_The task_
Recast the rows from the line containing "Where should I click to: Attach" through the line containing "pos(121,725)", both ends included, as a Markdown table with the columns "No." and "Entry". Put one line per table row with its running number, and leave out blank lines.

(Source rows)

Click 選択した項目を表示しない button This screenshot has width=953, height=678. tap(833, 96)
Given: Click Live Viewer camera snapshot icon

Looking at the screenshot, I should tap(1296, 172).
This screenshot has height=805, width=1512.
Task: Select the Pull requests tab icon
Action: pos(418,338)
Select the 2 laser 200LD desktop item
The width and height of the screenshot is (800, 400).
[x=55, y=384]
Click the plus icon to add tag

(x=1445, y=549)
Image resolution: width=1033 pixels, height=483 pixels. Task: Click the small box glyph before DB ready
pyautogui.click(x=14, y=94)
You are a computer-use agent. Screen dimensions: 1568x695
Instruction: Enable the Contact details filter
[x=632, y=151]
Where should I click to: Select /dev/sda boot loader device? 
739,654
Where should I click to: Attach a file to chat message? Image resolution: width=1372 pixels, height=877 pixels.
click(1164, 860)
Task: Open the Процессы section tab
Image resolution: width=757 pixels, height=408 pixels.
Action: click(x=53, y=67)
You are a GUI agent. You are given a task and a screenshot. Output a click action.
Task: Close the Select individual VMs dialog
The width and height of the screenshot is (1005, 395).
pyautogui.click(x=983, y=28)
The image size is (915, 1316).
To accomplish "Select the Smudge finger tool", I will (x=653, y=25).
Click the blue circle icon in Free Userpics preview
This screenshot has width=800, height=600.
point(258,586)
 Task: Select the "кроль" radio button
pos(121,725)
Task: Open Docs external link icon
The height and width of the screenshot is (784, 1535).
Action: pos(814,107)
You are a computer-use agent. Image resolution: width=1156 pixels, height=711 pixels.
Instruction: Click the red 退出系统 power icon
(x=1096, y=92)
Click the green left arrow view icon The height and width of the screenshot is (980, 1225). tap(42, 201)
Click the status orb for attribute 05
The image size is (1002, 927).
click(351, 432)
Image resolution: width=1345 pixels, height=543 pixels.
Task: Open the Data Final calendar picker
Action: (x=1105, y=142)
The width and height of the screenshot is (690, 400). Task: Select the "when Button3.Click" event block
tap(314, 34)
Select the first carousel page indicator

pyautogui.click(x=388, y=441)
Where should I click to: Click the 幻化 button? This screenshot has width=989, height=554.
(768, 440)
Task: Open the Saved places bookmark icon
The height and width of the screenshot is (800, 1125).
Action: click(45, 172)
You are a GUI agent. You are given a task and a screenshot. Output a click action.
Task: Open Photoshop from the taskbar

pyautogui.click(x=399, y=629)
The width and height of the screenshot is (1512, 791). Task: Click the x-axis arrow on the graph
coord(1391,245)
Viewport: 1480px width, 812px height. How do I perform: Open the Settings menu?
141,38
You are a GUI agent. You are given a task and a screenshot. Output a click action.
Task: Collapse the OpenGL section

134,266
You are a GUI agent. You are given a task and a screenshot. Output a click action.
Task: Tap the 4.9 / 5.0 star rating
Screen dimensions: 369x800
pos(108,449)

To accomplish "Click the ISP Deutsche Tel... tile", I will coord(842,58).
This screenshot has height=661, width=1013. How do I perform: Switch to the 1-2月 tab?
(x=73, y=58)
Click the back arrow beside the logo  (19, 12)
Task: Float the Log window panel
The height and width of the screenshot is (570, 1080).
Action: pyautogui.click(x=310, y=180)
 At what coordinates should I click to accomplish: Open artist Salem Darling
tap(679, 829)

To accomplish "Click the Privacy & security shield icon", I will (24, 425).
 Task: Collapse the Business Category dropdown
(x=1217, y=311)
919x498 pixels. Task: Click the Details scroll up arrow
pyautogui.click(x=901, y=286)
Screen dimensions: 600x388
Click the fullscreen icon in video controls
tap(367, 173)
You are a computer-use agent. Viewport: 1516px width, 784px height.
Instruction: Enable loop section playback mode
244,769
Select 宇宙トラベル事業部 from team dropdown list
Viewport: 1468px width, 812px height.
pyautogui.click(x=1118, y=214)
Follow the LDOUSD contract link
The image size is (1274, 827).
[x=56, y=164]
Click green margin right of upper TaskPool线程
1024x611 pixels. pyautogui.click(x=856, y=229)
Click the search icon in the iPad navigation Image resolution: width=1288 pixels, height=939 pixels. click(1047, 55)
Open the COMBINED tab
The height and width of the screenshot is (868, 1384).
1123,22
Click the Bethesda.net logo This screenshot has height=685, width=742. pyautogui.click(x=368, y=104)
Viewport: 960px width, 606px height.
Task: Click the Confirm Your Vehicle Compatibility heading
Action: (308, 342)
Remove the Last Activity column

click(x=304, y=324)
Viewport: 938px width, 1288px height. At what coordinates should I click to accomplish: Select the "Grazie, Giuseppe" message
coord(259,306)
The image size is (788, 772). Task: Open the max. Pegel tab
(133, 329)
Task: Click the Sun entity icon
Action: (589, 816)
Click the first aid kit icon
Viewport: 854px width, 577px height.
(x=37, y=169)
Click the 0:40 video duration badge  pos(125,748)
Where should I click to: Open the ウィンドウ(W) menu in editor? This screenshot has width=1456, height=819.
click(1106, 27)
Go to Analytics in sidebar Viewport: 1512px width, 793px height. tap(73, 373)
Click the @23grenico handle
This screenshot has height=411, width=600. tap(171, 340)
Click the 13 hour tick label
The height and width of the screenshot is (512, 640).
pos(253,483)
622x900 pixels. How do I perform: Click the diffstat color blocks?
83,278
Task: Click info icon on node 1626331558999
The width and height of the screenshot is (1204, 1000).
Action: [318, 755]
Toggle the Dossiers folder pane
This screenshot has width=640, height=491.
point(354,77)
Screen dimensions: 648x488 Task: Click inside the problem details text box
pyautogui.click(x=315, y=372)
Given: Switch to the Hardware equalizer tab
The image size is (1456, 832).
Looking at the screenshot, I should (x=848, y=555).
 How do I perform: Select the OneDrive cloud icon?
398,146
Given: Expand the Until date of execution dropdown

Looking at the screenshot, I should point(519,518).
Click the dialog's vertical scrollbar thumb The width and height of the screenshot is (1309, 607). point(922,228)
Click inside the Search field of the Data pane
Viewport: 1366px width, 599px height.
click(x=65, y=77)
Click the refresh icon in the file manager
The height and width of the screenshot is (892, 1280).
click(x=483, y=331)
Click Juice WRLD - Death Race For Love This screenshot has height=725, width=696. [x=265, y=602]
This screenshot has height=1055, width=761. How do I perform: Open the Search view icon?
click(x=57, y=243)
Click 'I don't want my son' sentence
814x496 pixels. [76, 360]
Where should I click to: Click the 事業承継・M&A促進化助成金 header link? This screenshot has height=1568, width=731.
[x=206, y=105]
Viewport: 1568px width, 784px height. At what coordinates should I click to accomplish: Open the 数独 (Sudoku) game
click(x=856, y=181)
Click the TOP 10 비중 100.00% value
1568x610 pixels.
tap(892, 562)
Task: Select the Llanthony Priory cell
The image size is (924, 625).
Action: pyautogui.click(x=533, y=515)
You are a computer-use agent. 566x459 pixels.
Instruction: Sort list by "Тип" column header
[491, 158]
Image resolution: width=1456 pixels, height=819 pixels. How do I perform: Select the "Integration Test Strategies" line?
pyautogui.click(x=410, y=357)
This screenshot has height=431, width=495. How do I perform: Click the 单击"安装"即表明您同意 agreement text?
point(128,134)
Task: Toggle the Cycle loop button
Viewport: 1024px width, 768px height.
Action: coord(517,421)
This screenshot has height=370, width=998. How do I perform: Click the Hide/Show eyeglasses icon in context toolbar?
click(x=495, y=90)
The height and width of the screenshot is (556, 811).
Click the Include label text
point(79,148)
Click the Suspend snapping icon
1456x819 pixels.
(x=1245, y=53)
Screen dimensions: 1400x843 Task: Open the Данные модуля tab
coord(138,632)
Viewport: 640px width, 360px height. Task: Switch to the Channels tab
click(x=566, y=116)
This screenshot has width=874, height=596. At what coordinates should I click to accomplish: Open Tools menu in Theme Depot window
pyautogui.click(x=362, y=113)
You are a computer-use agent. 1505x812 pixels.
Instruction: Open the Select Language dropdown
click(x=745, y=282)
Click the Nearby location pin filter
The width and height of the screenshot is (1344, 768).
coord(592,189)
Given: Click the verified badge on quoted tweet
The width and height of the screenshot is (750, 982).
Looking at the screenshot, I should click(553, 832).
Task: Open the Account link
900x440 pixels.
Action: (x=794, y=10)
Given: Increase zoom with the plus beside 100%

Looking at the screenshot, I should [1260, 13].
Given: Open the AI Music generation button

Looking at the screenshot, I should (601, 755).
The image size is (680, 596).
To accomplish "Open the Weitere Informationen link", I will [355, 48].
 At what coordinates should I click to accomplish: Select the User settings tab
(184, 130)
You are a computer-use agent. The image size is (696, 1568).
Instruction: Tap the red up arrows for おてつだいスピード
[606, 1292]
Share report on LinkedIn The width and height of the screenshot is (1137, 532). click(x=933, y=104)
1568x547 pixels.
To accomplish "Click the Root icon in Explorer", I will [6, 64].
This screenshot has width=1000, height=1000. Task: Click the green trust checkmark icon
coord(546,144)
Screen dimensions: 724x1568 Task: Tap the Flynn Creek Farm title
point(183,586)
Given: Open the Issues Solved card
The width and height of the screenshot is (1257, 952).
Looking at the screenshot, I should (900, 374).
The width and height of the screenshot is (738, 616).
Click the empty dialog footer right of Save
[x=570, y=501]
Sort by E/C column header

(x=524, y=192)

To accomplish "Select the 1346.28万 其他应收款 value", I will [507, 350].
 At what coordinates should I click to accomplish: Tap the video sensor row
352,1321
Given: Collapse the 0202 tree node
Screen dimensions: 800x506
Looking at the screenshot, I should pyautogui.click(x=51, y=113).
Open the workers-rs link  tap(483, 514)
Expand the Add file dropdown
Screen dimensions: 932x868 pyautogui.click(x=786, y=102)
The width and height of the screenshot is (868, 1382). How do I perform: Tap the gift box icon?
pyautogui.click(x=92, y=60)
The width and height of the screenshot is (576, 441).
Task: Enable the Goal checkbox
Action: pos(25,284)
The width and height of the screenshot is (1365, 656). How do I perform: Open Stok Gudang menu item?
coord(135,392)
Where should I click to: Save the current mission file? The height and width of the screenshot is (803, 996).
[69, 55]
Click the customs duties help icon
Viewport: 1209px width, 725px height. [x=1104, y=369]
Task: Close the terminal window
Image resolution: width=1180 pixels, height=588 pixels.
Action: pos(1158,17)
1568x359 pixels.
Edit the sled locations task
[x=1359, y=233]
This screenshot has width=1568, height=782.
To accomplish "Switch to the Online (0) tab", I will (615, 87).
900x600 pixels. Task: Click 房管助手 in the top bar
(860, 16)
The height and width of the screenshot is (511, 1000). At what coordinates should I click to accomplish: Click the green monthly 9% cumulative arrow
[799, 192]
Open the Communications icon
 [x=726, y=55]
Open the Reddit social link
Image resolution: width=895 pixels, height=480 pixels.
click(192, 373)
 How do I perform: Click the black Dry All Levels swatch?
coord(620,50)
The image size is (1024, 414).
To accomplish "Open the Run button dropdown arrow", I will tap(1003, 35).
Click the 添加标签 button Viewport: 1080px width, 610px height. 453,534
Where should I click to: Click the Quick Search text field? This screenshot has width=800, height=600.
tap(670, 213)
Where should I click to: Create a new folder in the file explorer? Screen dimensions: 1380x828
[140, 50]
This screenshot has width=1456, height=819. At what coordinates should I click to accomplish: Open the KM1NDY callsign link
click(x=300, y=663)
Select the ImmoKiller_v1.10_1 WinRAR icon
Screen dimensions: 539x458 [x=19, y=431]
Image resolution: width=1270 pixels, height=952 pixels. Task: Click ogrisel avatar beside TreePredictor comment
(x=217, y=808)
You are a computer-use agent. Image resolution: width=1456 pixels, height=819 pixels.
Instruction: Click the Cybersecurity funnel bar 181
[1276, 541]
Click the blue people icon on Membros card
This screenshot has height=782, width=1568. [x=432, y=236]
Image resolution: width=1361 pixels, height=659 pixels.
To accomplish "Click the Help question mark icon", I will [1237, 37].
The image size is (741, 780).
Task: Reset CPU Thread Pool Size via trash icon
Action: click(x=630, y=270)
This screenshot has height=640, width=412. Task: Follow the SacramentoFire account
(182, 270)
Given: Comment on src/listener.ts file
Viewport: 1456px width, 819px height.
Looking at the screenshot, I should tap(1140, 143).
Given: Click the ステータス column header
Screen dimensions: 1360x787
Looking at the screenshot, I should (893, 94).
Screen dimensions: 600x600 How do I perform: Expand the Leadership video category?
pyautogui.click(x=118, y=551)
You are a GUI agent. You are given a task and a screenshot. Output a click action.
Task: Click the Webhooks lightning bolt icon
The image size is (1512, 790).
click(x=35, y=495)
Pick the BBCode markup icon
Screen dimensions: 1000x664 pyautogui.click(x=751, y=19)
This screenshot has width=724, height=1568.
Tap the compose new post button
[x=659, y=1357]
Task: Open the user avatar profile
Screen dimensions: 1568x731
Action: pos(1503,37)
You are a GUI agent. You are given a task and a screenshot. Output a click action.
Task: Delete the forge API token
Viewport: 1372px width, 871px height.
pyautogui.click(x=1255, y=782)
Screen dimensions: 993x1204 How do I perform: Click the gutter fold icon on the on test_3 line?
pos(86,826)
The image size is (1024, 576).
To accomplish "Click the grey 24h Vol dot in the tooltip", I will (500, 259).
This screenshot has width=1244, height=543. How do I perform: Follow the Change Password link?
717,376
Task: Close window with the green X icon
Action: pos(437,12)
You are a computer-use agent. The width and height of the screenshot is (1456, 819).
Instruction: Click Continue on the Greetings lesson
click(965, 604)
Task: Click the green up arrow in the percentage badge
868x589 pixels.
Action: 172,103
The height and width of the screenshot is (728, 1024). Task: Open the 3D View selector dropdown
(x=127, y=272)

_The answer_
| No. | Entry |
|---|---|
| 1 | Where should I click to: Attach a file to chat message? Image resolution: width=1372 pixels, height=877 pixels. |
| 2 | click(1164, 860) |
| 3 | Task: Open the Процессы section tab |
| 4 | Image resolution: width=757 pixels, height=408 pixels. |
| 5 | Action: click(x=53, y=67) |
| 6 | You are a GUI agent. You are given a task and a screenshot. Output a click action. |
| 7 | Task: Close the Select individual VMs dialog |
| 8 | The width and height of the screenshot is (1005, 395). |
| 9 | pyautogui.click(x=983, y=28) |
| 10 | The image size is (915, 1316). |
| 11 | To accomplish "Select the Smudge finger tool", I will (x=653, y=25). |
| 12 | Click the blue circle icon in Free Userpics preview |
| 13 | This screenshot has width=800, height=600. |
| 14 | point(258,586) |
| 15 |  Task: Select the "кроль" radio button |
| 16 | pos(121,725) |